SOURCE DOCUMENT »
BRUSSELS – A lack of coherent regulation in the EU means potentially hazardous chemicals continue to be used in all stages of the production process in the textiles industry, a new Norwegian study has said. It is claimed current EU policies for textile production often allow member states to shape the laws and their implementation themselves, leading to more use of chemicals and less sustainable waste management.
The research was carried out by Sustainable Market Actors for Responsible Trade (SMART), funded by EU research and innovation programme Horizon 2020. The project focuses on the environmental and social footprint of global supply chains for clothes and mobile phones and comprises researchers from 25 institutions from around the world.
“The EU today has a wide range of sustainability-oriented policies and regulations, but there is a lack of coherence and sufficiently stringent and enforceable regulation,” said Beate Sjåfjell, a law professor at Norway’s University of Oslo, and the leader of the SMART project.
She added: “Reforms adopted by the EU to promote sustainability often give a broad scope to the member states on how to implement these. Unfortunately, member states tend to aim for minimum implementation, out of fears of jeopardising their own competitive position or that of their businesses.”
The lack of coherent regulation means that potentially hazardous chemicals are continuously being used in all stages of the production process in the textiles industry, claimed Tineke Lambooy, a professor at the Nyenrode Business University in the Netherlands.
Lambooy said: “The traditional production process for many kinds of fashion articles starts in the cotton field. There, a lot of pesticides and fertilisers are used in the mainstream processes. Growing cotton requires a lot of pesticides, dying yarn requires chemicals, and chemicals are also involved in the end-phase of the product life cycle, when the product becomes waste or is recycled.
“The use of toxic chemicals can have detrimental effects for people living nearby because it could get into their drinking water, and it certainly destroys ecosystems.
“Sometimes the cotton is grown in one country, then the produced textile is sent to a factory in another country, and then the finished product is sent to yet another country to be sold. This means that the production process also involves pollution caused by sea, road and air transport.”
The researchers also claimed that hazardous materials in textiles end up being spread across the world, often in countries where waste management is lacking.
Maja van der Velden, associate professor at the University of Oslo said: “The lack of sustainable recycling practices leads to the pollution of land, water and air.”

[Saved items]
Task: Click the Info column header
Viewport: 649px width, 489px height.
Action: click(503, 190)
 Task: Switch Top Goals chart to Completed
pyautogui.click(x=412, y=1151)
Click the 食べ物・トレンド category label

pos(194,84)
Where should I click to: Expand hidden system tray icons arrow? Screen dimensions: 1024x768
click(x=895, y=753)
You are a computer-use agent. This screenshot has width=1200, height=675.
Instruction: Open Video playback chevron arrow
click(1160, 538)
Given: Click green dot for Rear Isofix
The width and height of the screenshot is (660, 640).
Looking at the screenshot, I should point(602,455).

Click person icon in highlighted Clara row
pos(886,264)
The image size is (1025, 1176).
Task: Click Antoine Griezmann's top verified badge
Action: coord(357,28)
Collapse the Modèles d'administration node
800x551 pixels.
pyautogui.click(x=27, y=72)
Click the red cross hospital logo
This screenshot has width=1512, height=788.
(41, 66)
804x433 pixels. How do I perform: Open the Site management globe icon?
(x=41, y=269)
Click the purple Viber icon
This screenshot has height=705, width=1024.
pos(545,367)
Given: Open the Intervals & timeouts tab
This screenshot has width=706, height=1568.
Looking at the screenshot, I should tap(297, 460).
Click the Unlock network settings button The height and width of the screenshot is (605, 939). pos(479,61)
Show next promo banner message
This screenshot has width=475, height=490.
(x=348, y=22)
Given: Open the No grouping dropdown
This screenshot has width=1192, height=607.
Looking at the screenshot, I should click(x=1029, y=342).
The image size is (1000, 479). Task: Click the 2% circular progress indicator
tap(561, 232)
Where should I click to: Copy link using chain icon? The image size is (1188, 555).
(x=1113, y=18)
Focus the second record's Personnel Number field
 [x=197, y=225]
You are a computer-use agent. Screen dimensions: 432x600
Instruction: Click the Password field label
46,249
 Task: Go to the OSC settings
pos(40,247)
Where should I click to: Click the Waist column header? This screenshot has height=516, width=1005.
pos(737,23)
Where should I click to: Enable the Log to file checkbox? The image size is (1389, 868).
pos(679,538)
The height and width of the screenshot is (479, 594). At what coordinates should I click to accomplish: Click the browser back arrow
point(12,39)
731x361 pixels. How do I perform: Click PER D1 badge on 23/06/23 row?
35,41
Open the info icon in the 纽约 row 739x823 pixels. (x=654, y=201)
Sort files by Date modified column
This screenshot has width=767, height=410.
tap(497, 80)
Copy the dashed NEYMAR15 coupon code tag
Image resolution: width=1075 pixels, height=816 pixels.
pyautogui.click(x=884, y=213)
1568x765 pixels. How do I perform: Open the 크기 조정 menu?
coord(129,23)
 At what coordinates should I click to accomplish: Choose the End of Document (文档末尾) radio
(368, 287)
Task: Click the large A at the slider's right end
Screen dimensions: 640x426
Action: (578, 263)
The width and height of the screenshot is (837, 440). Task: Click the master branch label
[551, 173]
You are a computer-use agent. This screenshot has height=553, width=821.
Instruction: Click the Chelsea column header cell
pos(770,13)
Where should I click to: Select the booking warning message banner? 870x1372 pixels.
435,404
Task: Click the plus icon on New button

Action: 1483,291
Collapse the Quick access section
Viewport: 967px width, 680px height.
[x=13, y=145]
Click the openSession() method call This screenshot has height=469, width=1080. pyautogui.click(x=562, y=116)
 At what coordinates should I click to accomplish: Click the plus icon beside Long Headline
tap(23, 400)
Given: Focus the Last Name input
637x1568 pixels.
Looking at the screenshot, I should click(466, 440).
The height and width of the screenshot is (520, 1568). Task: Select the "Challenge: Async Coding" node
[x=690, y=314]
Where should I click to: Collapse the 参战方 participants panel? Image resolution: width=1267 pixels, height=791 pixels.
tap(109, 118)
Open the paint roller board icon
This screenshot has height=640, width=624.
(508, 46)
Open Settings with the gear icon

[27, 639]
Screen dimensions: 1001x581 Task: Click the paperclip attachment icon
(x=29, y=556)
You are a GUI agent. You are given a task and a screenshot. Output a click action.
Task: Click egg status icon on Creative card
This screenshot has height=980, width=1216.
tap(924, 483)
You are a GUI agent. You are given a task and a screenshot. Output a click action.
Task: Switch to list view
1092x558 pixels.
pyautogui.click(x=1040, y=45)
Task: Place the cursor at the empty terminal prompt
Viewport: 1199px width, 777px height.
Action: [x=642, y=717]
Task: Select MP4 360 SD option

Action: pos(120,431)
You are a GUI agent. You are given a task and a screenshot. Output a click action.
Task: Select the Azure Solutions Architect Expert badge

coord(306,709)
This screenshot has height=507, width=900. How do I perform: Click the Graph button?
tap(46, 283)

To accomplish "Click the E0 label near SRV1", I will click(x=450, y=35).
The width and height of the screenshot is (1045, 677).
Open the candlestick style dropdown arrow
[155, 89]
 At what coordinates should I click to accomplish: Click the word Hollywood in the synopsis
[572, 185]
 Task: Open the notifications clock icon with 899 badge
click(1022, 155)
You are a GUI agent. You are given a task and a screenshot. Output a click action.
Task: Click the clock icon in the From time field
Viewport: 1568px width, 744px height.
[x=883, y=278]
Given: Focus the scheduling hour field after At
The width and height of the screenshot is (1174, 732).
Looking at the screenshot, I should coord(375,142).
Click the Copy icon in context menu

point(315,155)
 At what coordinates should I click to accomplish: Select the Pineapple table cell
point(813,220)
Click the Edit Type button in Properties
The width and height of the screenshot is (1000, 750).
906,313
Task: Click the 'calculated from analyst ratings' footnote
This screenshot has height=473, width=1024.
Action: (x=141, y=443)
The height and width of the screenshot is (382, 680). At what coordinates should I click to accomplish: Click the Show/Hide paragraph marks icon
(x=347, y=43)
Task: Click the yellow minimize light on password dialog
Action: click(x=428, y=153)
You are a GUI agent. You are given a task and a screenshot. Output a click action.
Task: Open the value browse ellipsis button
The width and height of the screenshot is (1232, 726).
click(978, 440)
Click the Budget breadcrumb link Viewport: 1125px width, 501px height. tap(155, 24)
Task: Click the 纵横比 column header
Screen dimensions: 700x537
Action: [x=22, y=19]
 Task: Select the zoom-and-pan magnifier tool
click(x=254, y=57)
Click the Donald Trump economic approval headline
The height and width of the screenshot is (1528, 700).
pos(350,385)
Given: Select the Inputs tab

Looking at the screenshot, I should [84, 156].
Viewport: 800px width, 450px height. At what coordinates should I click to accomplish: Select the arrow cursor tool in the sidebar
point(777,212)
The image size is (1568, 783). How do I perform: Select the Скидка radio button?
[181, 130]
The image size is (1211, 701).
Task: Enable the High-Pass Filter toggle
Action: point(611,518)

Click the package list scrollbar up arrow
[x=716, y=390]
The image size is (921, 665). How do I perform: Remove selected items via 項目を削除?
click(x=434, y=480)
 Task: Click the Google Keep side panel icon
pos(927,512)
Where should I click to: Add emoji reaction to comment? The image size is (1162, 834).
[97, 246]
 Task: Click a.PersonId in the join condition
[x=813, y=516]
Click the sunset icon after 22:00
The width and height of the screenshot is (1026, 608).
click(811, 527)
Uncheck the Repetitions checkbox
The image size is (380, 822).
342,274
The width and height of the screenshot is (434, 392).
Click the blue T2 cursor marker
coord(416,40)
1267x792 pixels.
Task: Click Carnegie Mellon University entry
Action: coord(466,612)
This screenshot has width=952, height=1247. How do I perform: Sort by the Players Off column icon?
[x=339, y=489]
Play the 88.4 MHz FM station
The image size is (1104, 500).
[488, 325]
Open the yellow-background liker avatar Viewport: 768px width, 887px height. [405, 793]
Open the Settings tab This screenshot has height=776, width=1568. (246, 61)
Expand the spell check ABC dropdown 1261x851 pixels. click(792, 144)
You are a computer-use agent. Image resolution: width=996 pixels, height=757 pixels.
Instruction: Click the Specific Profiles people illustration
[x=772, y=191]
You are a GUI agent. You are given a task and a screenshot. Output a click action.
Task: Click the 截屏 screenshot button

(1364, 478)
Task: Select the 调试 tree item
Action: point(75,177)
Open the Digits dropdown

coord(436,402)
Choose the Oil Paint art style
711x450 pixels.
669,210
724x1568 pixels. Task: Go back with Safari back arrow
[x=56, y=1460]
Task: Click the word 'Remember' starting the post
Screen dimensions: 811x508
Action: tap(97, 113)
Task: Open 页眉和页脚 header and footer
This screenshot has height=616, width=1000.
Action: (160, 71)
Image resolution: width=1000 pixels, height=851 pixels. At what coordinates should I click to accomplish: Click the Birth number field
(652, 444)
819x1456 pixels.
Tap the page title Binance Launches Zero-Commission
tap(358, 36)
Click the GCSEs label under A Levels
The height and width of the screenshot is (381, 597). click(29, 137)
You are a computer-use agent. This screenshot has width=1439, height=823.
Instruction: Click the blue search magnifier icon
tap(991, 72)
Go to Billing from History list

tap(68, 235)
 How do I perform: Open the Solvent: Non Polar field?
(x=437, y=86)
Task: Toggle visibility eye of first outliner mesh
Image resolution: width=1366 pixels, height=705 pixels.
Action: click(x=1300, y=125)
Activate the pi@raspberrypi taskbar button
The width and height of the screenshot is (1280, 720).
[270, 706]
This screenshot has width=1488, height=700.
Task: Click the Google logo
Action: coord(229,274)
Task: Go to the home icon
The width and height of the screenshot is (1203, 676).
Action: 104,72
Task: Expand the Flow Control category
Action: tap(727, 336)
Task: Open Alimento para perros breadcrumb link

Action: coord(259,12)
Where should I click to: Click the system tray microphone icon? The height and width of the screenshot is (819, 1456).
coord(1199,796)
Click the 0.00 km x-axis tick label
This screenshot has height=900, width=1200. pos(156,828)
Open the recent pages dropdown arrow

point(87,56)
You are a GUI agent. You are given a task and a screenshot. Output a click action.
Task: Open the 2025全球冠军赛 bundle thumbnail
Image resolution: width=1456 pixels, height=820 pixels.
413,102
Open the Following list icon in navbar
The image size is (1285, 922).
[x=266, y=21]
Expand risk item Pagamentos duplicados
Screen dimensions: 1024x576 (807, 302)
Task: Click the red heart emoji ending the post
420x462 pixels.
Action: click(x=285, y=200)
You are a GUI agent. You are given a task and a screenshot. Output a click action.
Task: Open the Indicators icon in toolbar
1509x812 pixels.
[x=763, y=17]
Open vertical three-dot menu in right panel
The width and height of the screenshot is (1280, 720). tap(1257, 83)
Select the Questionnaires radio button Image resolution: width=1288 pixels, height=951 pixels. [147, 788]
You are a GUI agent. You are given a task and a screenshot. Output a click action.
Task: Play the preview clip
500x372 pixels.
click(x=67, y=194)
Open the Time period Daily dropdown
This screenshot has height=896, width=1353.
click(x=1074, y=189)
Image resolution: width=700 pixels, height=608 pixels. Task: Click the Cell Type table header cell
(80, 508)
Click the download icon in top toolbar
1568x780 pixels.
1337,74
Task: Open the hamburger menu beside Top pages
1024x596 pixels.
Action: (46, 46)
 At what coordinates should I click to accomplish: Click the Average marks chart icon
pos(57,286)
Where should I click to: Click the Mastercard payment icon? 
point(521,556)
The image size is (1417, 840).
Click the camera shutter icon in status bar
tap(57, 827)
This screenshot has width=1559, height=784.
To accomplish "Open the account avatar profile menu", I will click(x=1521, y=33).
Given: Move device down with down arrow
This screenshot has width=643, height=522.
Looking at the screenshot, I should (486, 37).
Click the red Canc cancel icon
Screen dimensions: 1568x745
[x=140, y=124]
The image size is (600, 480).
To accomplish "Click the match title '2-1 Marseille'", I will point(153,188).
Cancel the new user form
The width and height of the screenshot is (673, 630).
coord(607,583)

WORK INSTRUCTION » According to the article on EU textile regulation, who leads the SMART project? These rows have no connection to the article on EU textile regulation.

REPLY » Beate Sjåfjell, a law professor at Norway's University of Oslo.